The somatotopic organization within primary somatosensory cortex is not fixed but is dynamic. Genetic blueprint plays an important role in establishing the basic somatotopic organization of S-I but genes must interact significantly with environmental influences to determine the exact layout. The somatotopic mapping is plastic and adjusts depending on experience. This so called neural plasticity is a key feature of brain structure and function and forms the basis for neurorehabilitation by physical and occupational therapy following neurological injury or disease. Information about how the brain maps with experience may also inform and guide the development of educational programs.
Evidence that somatotopic maps are not hard-wired and that experience can change the layout was provided by experiments in which owl monkeys were trained to touch a rotating disk with the tips of their middle fingers in order to get food rewards (Jenkins, Merzenich, Ochs, Allard, & Guic-Robles, 1990). After several months of training, the cortical territories corresponding to the tips of the middle fingers were greatly enlarged relative to the territories of the tips of the adjacent fingers, which did not receive differential stimulation during the training period (Fig. 17-7A). In addition, training increased the number of receptive fields in the distal fingertips of the differentially stimulated digits (Fig. 17-7B). The results demonstrate that increased use of a finger enlarges the cortical representation of that finger and can strengthen the neural connectivity along the pathways that connect the peripheral receptors in the skin with the somatosensory cortex.
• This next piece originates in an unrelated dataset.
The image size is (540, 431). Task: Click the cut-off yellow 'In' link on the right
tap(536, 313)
Neural plasticity also underlies sensory substitution. Consider for example that most of us read using visual information; however, some people are extremely proficient in reading with their fingertips, a feat that is truly remarkable! Society regards this population as disabled or visually-impaired; however, blind persons outperform ‘visually-abled’ individuals in somatosensory discrimination tasks by substituting somatosensory for visual information. Additionally, blind persons repurpose and adapt neural circuitry for processing somatosensory rather than visual information. Neural adaptations that underlie these phenomena are just beginning to be revealed as a result of advances in technology that make it possible to study neural plasticity non-invasively.
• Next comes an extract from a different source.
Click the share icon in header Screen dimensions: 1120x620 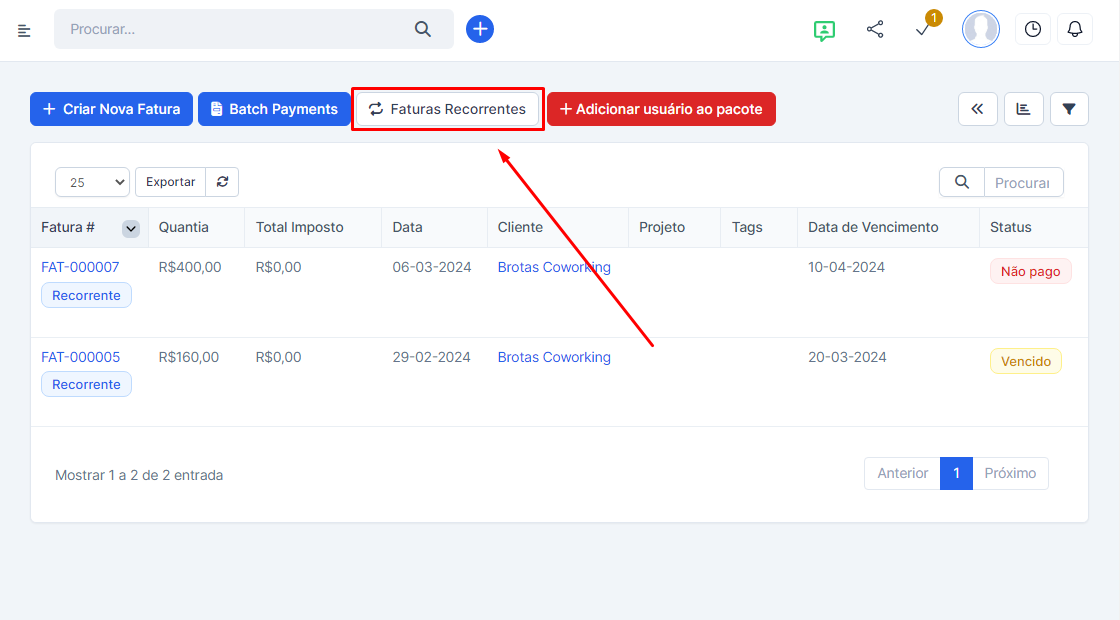pyautogui.click(x=875, y=29)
Studies of organization of sensory cortices in people that are congenitally blind or deaf have demonstrated that the extent of brain plasticity is substantial (C. Karns, 2012). When a major sense is absent from birth, the sensory cortices adapt, processing information from intact senses. For example, the primary auditory cortex responds to touch and vision in congenitally deaf adults, significantly more so than in hearing people (C. M. Karns, Dow, & Neville, 2012).